My last CentOS machines are retired

Posted on Fri 22 December 2023 in Linux

Over the past few years I have used a number of different Linux distributions in addition to FreeBSD and MacOS. My daily work is also often done on Microsoft Windows machines. I am not a fan of the best operating system battle. In my opinion, the best system is the one that gets the job done and runs for years, with bugs fixed and security maintained.

The Linux world tends to argue about the right way to do things more than the BSD world. But because it is more widely used, I have tended to use Linux for many things for years.

First I started using SuSE, then I used Gentoo as my main distro for a long time, and then I chose CentOS as my main distro. I used CentOS 5.x for many deployments and it was a nice distro. Even when RedHat cut CentOS 8 from the latest patches, I migrated many machines to Rocky Linux for the time beeing. However, since I don't want to be forced to change distros again, I now choose Debian as my main distro for Linux-driven stuff. I have always used Debian from time to time for deployments and on a laptop, but now it is the main Linux distro and it works very well for me and my setups.

The migration of the home systems is now complete. The last system was my web server and this was done a few days ago and worked very well. The setup on my private web server is not too complicated as it only hosts this static blog with no dynamic language support. Fire up the web server of your choice and have fun pointing it to the right directory, responding to the right domains and setting up let's encrypt for the TLS setup. I'm not going to write a blog post about this in 2023, just use a search engine and have fun.

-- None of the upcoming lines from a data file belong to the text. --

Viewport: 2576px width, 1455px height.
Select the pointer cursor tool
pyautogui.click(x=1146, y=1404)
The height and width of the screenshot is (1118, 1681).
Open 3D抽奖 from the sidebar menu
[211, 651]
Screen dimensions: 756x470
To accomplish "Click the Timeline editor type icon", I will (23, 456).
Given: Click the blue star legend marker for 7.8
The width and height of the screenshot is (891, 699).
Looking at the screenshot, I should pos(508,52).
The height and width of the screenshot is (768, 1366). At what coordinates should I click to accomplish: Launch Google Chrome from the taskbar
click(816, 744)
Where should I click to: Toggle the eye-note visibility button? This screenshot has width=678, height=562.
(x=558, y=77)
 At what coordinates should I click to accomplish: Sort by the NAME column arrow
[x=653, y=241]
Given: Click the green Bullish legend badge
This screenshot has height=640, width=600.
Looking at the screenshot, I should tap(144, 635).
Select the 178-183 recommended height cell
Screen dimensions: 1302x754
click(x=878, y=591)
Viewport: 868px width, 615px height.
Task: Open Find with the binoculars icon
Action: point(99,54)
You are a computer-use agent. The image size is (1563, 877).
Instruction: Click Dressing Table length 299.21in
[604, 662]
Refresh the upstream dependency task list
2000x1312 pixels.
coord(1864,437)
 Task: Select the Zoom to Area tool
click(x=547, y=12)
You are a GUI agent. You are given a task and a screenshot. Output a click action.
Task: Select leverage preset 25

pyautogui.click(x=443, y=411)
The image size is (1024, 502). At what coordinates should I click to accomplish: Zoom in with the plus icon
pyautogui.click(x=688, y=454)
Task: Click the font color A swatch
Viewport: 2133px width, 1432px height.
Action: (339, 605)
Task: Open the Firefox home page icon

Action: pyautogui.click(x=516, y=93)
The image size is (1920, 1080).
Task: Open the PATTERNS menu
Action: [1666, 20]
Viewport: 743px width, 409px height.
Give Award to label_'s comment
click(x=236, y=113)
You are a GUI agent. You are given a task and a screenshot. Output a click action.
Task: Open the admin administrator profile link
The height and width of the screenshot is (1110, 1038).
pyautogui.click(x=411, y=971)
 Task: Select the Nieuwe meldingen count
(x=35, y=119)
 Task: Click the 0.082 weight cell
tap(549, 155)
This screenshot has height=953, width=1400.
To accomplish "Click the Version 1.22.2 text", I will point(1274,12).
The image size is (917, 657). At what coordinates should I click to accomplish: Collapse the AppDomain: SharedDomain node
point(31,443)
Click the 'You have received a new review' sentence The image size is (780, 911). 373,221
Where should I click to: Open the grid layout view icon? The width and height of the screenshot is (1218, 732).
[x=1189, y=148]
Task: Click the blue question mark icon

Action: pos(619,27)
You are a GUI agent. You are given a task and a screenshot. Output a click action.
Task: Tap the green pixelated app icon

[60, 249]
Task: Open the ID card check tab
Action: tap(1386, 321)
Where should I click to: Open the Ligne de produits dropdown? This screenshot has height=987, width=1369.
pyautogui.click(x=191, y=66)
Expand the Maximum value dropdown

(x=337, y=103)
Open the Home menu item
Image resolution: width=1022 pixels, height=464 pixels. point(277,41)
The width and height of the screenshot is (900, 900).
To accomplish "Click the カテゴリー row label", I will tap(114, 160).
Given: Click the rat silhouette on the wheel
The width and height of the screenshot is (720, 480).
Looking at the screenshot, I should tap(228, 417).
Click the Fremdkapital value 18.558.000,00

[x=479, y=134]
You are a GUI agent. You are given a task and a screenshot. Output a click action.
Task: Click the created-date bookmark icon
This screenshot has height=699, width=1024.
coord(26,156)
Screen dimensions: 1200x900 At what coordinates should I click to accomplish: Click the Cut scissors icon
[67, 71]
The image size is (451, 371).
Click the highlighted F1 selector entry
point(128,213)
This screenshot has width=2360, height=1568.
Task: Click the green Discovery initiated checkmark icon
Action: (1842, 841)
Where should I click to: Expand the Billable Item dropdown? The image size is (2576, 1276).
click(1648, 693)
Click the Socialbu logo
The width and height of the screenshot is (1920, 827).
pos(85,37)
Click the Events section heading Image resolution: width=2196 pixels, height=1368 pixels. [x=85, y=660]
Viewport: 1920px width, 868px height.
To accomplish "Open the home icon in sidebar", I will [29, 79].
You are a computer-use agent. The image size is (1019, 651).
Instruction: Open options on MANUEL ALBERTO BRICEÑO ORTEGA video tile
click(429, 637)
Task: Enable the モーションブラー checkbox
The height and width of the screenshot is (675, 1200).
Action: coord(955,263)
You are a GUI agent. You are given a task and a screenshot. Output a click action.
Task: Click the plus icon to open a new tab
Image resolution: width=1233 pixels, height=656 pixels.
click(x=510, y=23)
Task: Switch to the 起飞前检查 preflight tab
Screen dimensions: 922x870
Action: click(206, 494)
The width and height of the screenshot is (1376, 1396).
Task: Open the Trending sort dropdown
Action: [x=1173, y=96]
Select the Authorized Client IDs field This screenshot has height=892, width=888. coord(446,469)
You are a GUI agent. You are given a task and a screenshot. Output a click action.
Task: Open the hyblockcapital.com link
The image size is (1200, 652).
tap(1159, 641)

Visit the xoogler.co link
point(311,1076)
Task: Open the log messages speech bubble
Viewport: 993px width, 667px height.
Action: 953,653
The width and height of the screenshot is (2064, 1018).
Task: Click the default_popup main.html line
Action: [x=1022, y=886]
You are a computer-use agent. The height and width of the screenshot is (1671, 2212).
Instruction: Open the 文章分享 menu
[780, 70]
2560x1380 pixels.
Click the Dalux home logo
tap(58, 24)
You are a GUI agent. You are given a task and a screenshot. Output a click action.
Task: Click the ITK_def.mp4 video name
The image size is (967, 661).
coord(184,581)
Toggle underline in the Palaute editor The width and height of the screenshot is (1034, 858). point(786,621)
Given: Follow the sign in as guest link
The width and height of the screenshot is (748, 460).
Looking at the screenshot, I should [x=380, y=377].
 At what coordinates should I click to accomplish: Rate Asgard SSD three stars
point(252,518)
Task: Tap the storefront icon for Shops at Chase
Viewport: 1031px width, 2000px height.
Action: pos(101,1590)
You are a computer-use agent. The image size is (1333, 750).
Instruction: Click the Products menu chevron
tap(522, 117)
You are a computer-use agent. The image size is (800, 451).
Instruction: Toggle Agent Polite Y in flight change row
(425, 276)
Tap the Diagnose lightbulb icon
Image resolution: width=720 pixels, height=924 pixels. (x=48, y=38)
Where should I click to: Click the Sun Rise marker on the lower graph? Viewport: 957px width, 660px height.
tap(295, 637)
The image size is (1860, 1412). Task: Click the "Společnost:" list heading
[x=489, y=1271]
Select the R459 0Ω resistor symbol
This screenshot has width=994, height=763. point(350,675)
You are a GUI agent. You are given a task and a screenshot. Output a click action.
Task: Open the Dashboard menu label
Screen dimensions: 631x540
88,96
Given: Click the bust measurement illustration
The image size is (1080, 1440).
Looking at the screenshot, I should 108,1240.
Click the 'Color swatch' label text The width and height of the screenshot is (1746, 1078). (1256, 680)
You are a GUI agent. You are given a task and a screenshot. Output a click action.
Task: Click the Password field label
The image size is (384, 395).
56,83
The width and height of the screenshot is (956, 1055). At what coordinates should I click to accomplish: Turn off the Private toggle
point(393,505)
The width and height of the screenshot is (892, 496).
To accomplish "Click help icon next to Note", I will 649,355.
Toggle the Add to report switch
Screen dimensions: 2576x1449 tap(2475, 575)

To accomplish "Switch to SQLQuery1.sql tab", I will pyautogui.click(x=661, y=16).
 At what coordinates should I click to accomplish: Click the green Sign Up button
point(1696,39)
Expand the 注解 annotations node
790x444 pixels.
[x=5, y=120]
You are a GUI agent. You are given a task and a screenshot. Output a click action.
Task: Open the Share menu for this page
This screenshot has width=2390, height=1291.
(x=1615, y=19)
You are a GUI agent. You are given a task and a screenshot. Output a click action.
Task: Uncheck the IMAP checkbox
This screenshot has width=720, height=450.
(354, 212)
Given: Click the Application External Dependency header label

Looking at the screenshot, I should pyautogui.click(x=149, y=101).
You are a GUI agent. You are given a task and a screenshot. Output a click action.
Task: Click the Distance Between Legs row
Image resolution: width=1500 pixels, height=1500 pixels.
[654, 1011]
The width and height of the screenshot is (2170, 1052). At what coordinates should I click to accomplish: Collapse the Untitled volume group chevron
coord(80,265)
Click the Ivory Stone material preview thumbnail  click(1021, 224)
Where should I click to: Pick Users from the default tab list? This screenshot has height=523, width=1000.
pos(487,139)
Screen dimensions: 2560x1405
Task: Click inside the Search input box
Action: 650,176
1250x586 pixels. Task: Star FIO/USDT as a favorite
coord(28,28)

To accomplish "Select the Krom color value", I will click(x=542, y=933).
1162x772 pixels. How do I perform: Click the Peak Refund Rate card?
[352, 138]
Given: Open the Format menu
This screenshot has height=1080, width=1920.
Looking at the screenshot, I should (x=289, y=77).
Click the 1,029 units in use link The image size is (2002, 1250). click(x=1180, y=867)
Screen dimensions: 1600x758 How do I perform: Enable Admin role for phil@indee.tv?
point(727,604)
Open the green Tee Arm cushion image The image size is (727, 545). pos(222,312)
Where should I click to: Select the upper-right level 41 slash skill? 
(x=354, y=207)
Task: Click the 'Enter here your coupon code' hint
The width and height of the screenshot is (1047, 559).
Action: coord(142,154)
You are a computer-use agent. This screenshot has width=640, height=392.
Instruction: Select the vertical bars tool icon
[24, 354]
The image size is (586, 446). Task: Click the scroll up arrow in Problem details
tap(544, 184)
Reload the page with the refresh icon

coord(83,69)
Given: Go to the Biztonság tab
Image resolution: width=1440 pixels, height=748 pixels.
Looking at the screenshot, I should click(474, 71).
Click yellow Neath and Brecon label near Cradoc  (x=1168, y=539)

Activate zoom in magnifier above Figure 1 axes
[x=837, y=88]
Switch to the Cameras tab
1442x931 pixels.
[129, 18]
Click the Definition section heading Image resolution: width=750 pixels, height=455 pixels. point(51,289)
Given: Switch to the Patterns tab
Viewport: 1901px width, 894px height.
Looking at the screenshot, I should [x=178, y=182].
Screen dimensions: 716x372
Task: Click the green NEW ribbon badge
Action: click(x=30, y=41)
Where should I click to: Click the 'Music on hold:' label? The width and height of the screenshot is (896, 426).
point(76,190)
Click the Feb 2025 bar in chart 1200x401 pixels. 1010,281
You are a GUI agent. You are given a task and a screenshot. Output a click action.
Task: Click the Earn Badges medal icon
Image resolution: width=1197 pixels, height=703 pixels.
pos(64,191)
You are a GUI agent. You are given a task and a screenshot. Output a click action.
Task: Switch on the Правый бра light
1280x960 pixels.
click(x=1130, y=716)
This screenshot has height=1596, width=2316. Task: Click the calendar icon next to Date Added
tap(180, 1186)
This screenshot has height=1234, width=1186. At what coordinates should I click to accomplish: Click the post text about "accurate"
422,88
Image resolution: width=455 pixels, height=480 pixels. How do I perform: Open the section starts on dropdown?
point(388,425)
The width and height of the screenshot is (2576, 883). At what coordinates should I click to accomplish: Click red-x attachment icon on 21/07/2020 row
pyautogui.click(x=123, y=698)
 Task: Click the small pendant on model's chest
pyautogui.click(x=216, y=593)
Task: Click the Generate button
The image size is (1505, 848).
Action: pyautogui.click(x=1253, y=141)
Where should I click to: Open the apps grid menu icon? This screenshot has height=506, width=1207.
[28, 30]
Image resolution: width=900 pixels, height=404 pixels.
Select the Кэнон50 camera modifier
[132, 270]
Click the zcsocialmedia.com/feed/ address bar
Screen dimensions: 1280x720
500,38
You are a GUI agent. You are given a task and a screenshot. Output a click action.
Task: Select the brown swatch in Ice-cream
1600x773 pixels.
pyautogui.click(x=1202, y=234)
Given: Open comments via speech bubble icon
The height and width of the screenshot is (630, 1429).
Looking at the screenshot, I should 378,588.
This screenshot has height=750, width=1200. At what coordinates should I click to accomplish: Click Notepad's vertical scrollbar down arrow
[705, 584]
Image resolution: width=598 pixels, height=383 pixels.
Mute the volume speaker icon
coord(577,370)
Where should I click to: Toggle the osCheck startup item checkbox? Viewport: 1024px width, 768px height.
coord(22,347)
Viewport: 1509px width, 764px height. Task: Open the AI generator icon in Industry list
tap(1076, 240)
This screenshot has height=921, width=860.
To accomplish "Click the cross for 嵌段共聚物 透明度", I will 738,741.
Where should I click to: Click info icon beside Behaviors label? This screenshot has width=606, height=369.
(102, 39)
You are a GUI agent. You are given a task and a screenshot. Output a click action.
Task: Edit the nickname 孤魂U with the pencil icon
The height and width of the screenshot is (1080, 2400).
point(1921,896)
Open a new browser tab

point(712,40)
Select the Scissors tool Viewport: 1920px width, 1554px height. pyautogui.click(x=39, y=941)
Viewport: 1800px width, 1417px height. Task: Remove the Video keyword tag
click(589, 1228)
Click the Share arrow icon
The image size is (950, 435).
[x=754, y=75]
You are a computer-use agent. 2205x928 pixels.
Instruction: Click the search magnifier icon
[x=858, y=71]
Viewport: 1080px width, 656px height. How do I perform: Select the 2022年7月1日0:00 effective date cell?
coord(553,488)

One good thing about the consolidation forced by systemd integration in many Linux distributions is the more straightforward way of doing things. I hope Debian keeps up the good work of responding quickly to security problems and delivering a good operating system. Even at work we have recently migrated a number of machines to Debian. We cannot replace it in all places. But anything that does not require a RHEL or SLES system, we choose Debian these days.

If you like your distribution or any other open source software, consider sending them some bucks to keep their infrastructure and the project going.